Rewrite the material starting at the line that contains "At what (x,y)" and ending at the end of the material, with "screenshot" replaced by "screen image" and nothing else changed. Leave the pictures out of your answer.

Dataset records
.....

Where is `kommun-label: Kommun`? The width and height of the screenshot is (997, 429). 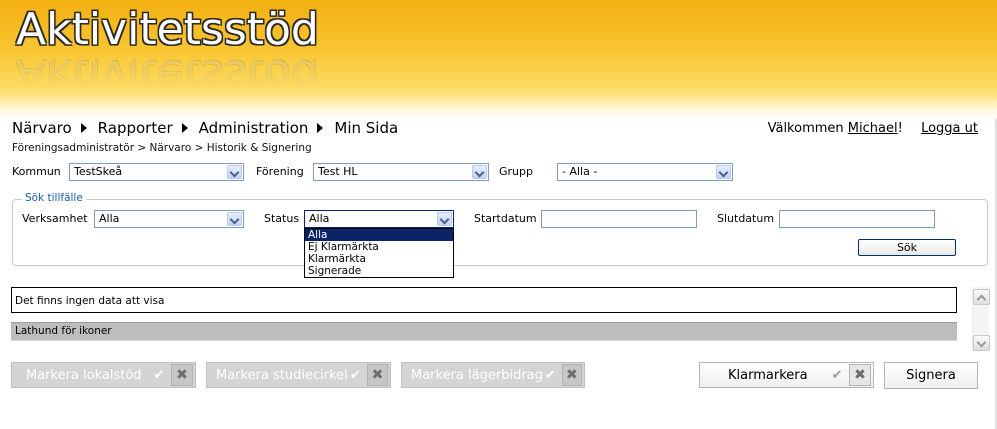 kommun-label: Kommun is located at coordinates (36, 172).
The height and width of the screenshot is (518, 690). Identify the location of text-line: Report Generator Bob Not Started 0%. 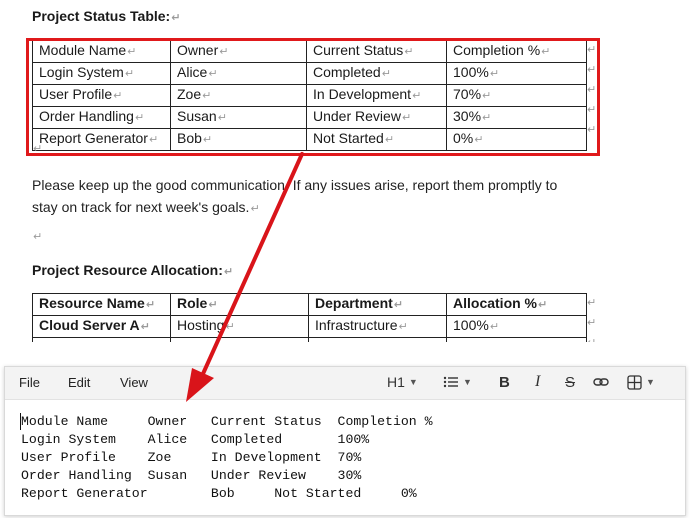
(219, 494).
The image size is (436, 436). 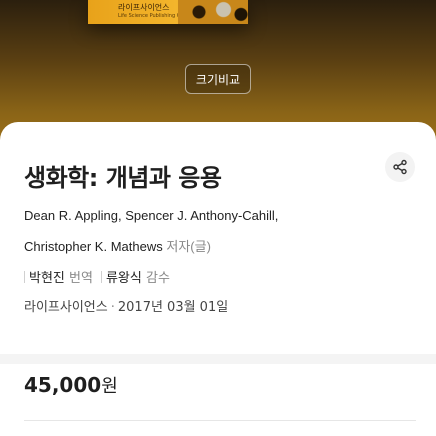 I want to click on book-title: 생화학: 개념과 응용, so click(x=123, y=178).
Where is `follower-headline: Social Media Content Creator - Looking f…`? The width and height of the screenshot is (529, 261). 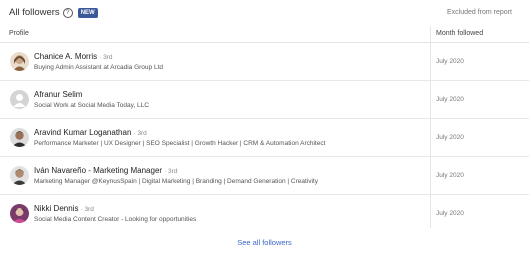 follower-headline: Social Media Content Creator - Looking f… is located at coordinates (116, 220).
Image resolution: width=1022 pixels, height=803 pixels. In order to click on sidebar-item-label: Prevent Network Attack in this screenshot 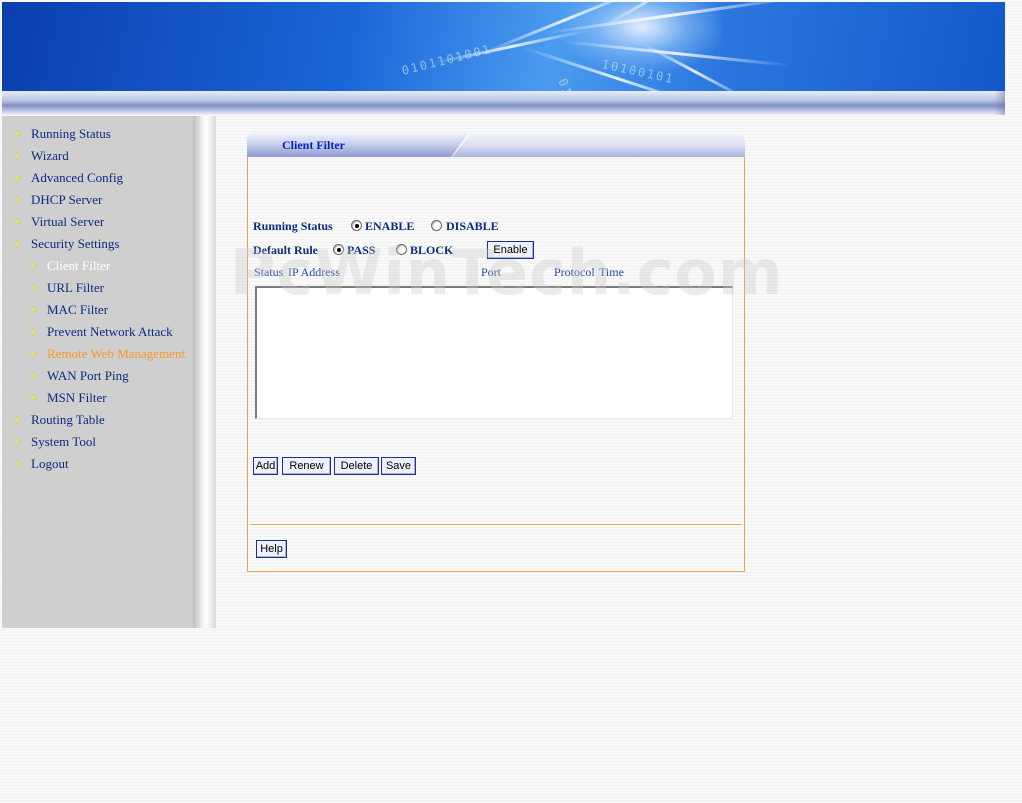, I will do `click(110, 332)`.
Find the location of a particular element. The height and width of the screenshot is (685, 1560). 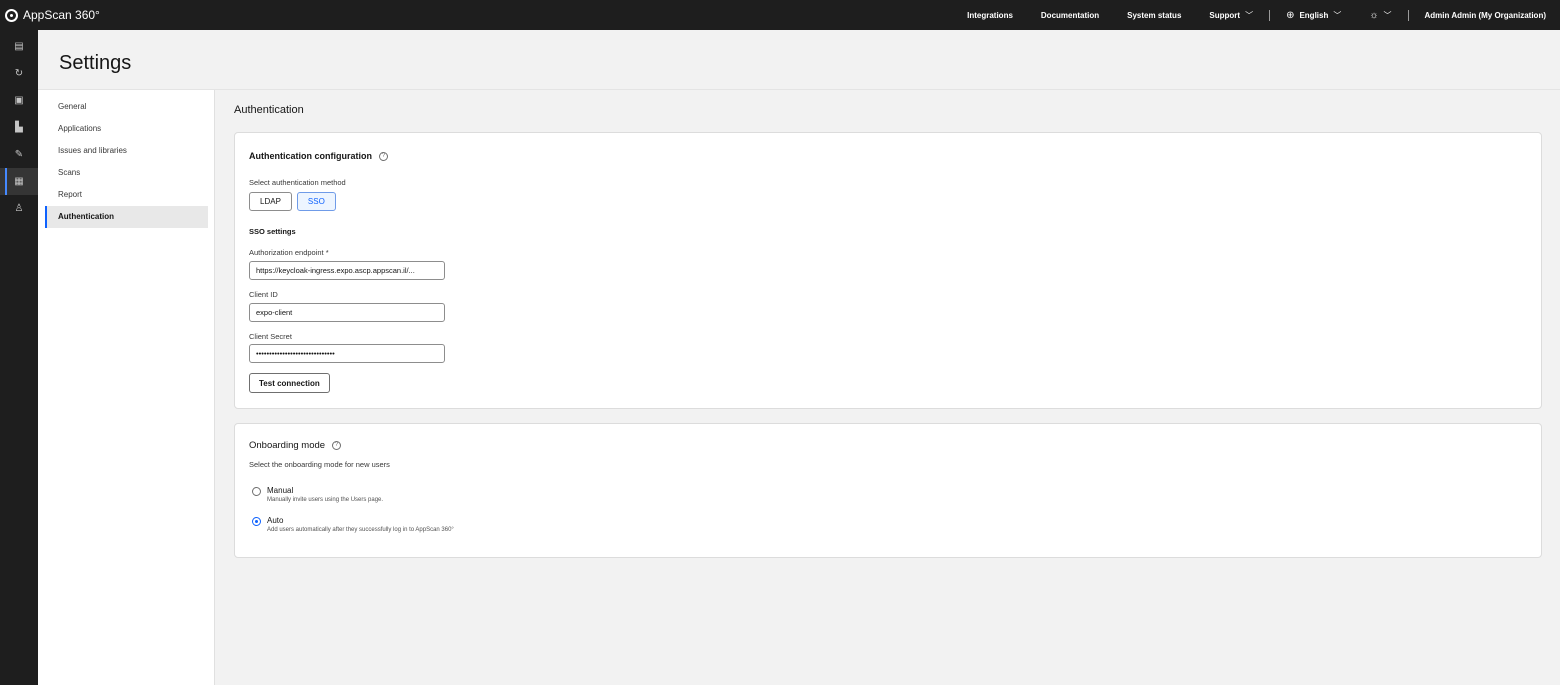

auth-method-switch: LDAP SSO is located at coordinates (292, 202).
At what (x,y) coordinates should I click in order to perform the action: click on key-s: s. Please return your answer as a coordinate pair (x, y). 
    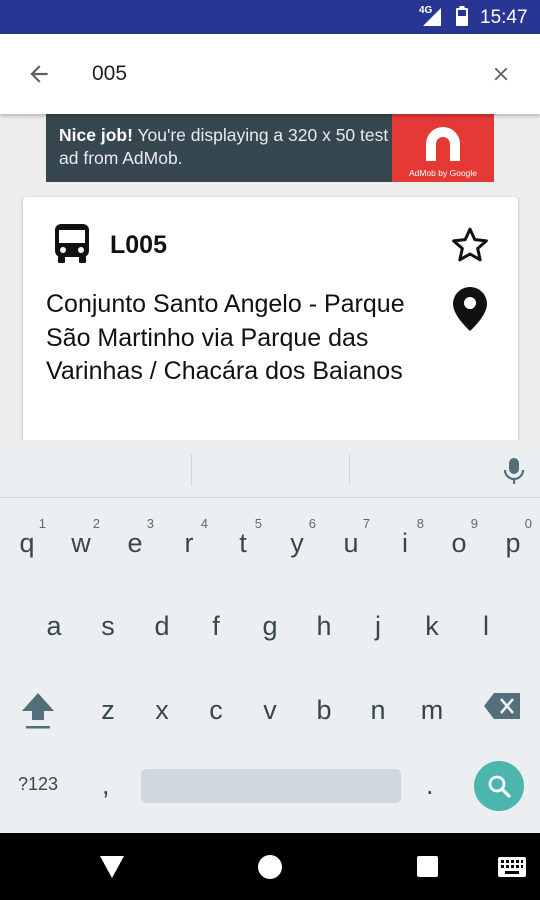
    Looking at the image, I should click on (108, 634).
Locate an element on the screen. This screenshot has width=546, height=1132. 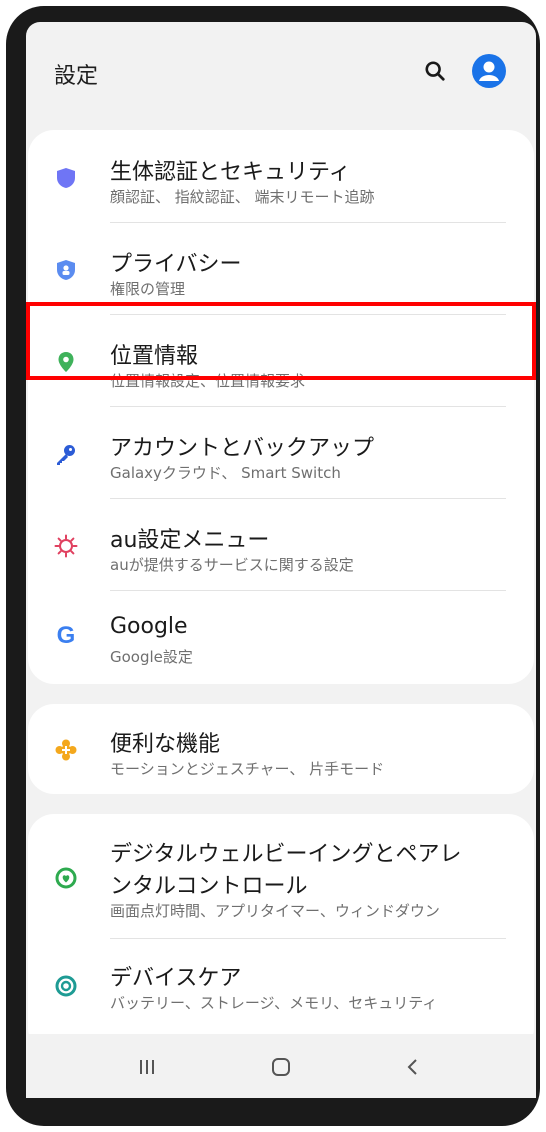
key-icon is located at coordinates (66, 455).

.....

• Task result:
At what (x,y) coordinates should I click in order to perform the action: click on key-s: s. Please return your answer as a coordinate pair (x, y). 
    Looking at the image, I should click on (108, 634).
Locate an element on the screen. This screen image has width=546, height=1132. 
key-icon is located at coordinates (66, 455).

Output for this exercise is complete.